Although domestic tourism has remained fairly flat, overseas tourism figures are up by 7.3 per cent for the first 10 months of the year compared with the same period in 2012. More than 400,000 extra visitors arrived  from abroad. The US market has seen the most dramatic increase, up 15 per cent.
It is difficult to ascertain how much of the growth is attributable to the Gathering as opposed to other factors such as improved value in the hospitality sector, a lower VAT rate and increased capacity on airline routes from the US and Canada. 
However, initial reports from an independent study estimate that between 250,000 and 275,000 people travelled here from abroad specifically because of the Gathering.
The figure falls short of the 325,000 target set at the beginning of the year, but the amount of money generated by the initiative is expected to be slightly higher than the €170 million originally envisaged. The Government investment was €13 million. 
The initiative has been well received by the hospitality sector, with almost two-thirds of the 784 tourism businesses surveyed by Fáilte Ireland in October reporting boosted visitor volumes in 2013. Unfortunately, it hasn’t been a saviour for all, as 118 companies in the hospitality sector became insolvent between January and September this year, up slightly on 2012. 
However, the Gathering wasn’t just about money. It encouraged communities to develop their own tourism product, making them custodians of their culture, as well as giving holidaymakers new reasons to visit. It helped to create a sense of pride at grass- roots level. The initiative has also got Ireland thinking about its diaspora.
Since the recession began, there has been a renewed focus on our communities overseas as emigration has soared to the highest levels seen since the late 1980s, but until this year, the “diaspora of 80 million” who claim Irish ancestry still meant very little. 
By facilitating and encouraging events organised around a family name, a village, a school or an organisation, the Gathering reminded people of the personal connections we have to members of the global Irish community, even if they are long-lost descendants who have never stepped on Irish soil before.
Among those most critical of the Gathering when it was first mooted were the emigrants themselves, especially those who felt forced to leave the country in recent years.
The We’re Coming Back group of young emigrants, a subsidiary of the recently formed We’re Not Leaving campaign group, have dubbed 2013 “the year of the Scattering” to reflect the exodus of young people.
They say the Government’s efforts to attract the diaspora “home for the Gathering” serves only to highlight their failure to keep people here in the first place. However much of the initial hostility expressed towards the concept softened as the year progressed. 
So will we do the Gathering again? The Gathering project team has told The Irish Times that a decision on whether it will be repeated is on hold until the final economic impact report is published, but it has already recommended that it should not be replicated for at least another five years. All eyes will no doubt be on Scotland in 2014, as it hosts the Homecoming Scotland initiative five years after its successful first run. 
In the meantime, the Gathering organisers are working with the Department of Transport and Tourism, Fáilte Ireland, Tourism Ireland and local authorities in an effort to build on the legacy of the initiative. 
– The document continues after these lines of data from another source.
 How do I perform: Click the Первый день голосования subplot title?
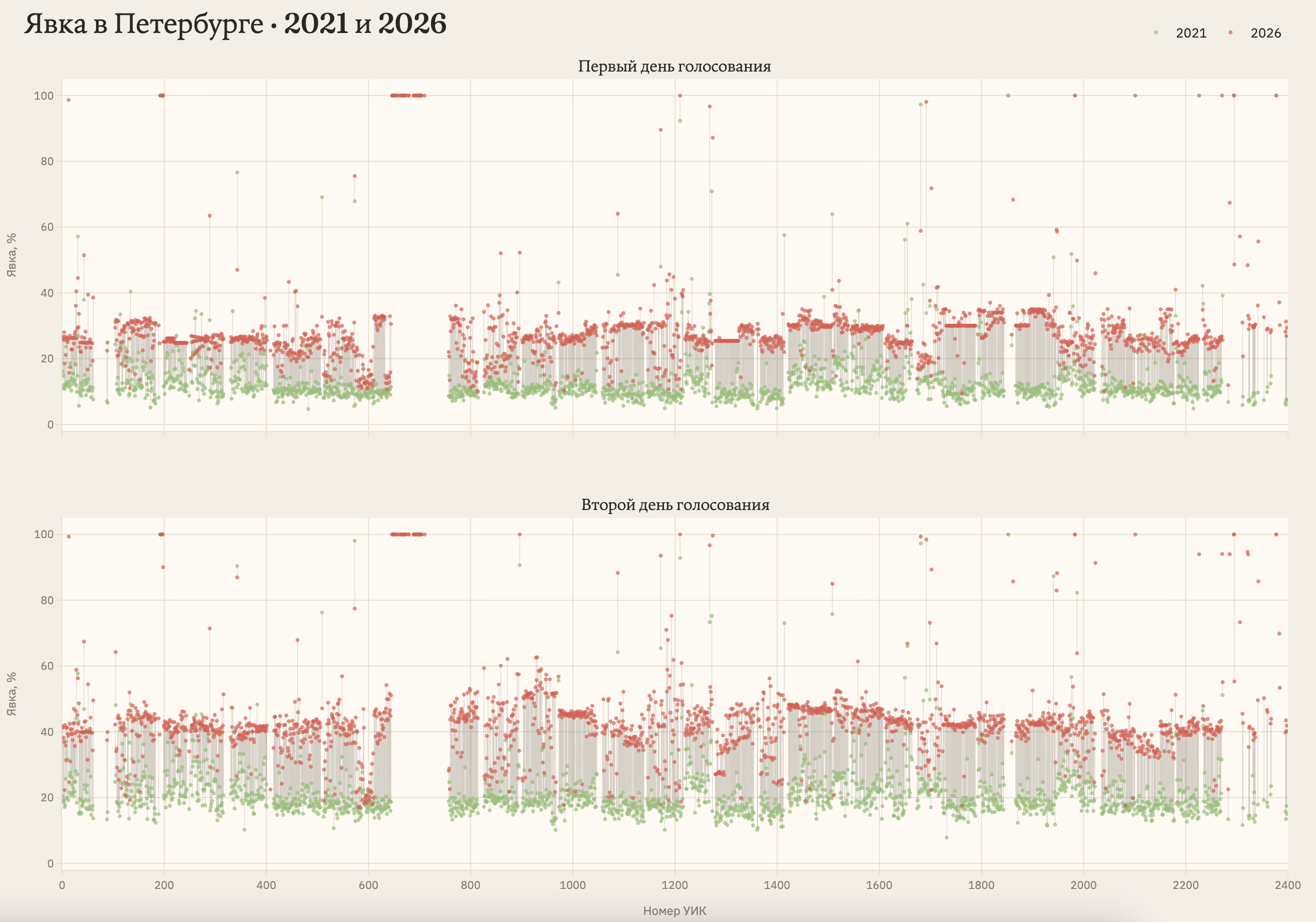[674, 67]
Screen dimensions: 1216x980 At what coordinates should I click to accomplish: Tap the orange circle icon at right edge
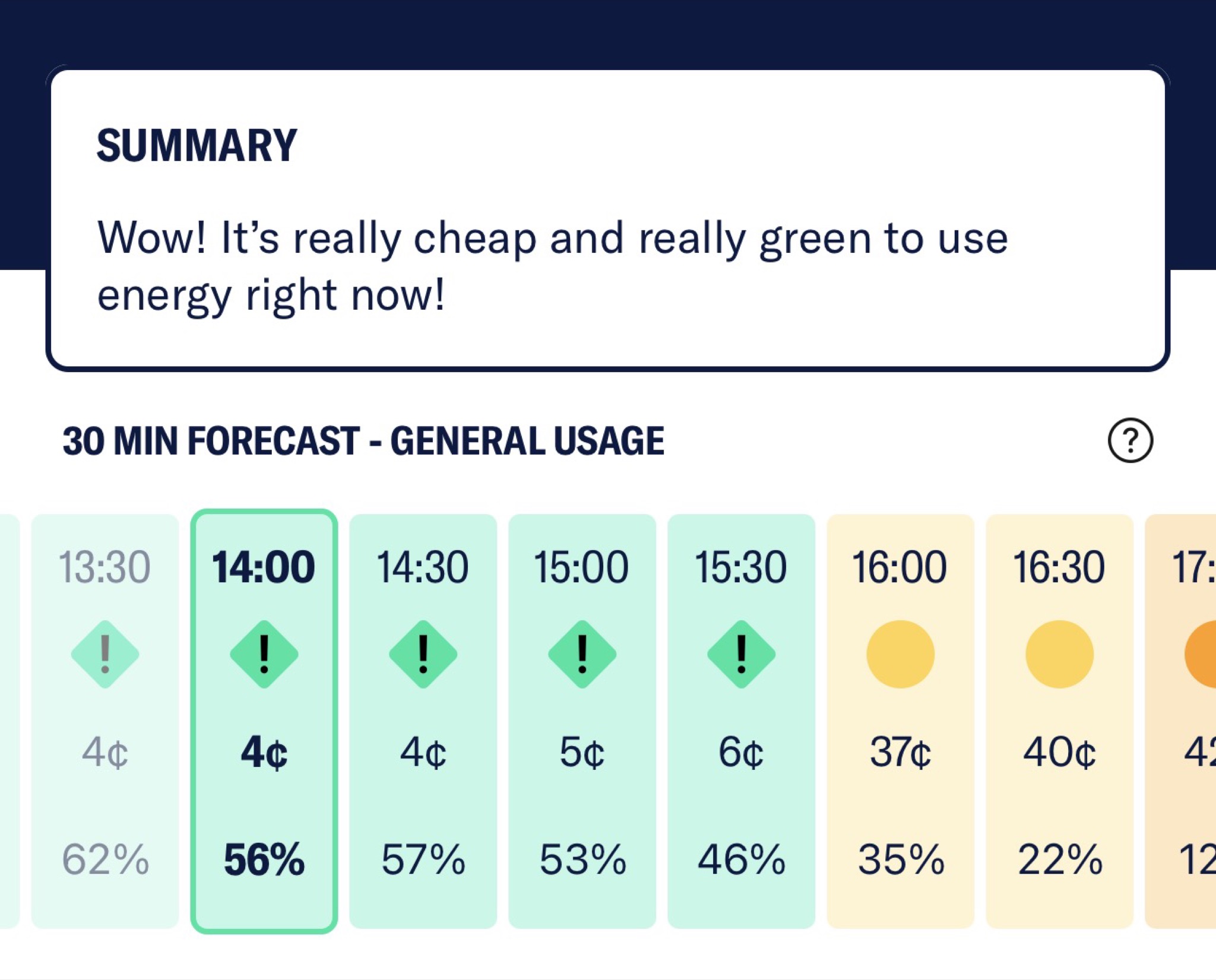pyautogui.click(x=1201, y=654)
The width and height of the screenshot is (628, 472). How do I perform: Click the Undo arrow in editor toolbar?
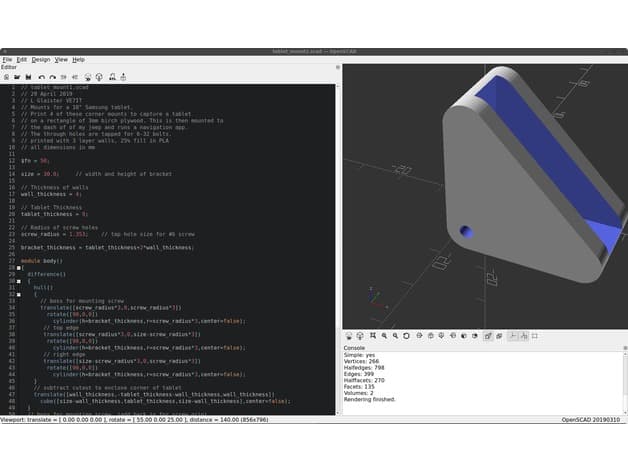tap(42, 77)
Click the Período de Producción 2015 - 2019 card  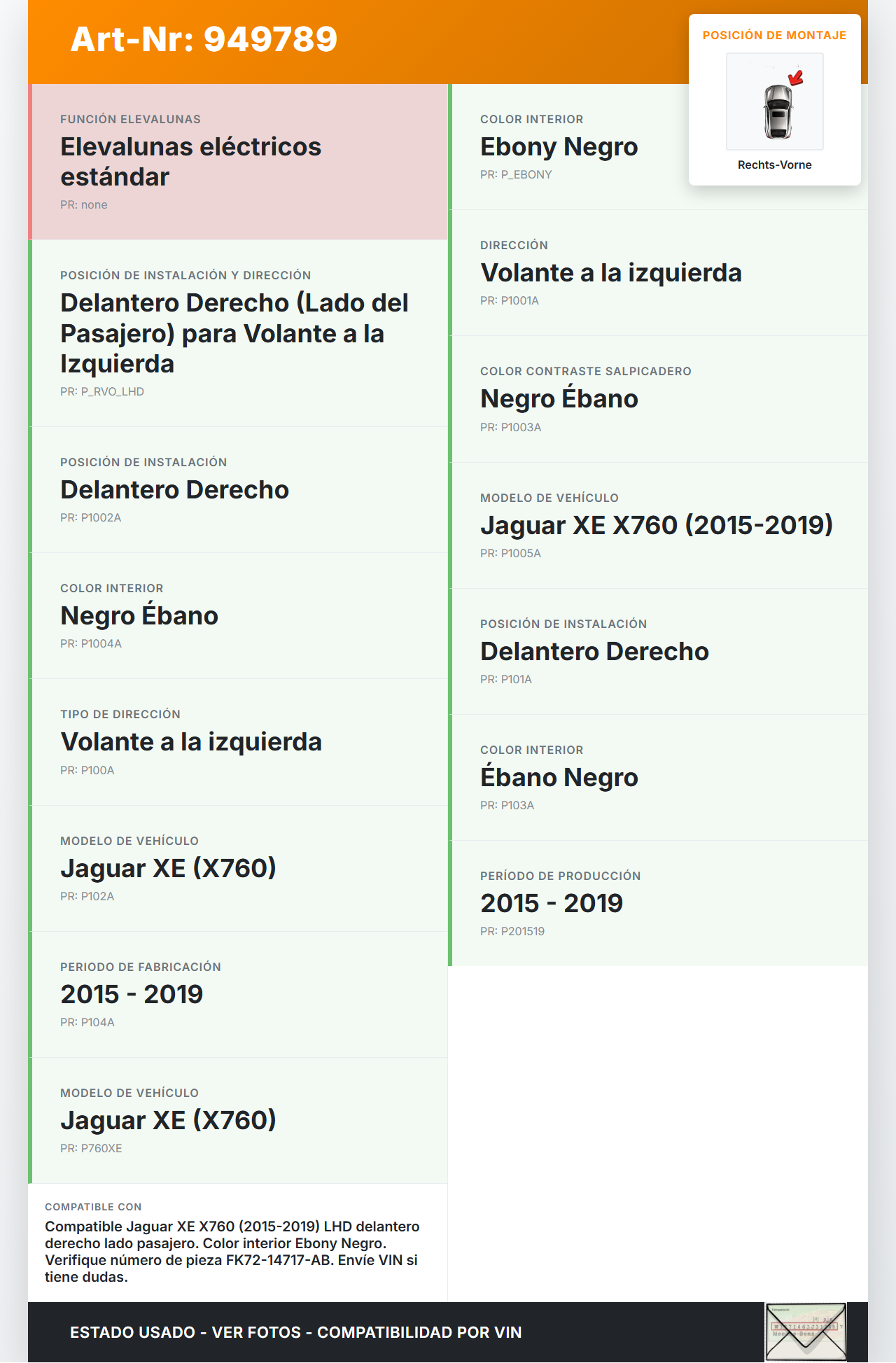(x=658, y=903)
Plans are being made at both community and national level to develop some of the gatherings that took place for the first time this year annual events.
Projects such as Ireland Reaching Out, a network of parish-centred groups of volunteers who seek out descendants from their area and provide a meet-and-greet service for visitors, will continue to welcome the diaspora “home”.
The real challenge for all involved now is to develop a framework to help communities continue their tourism efforts.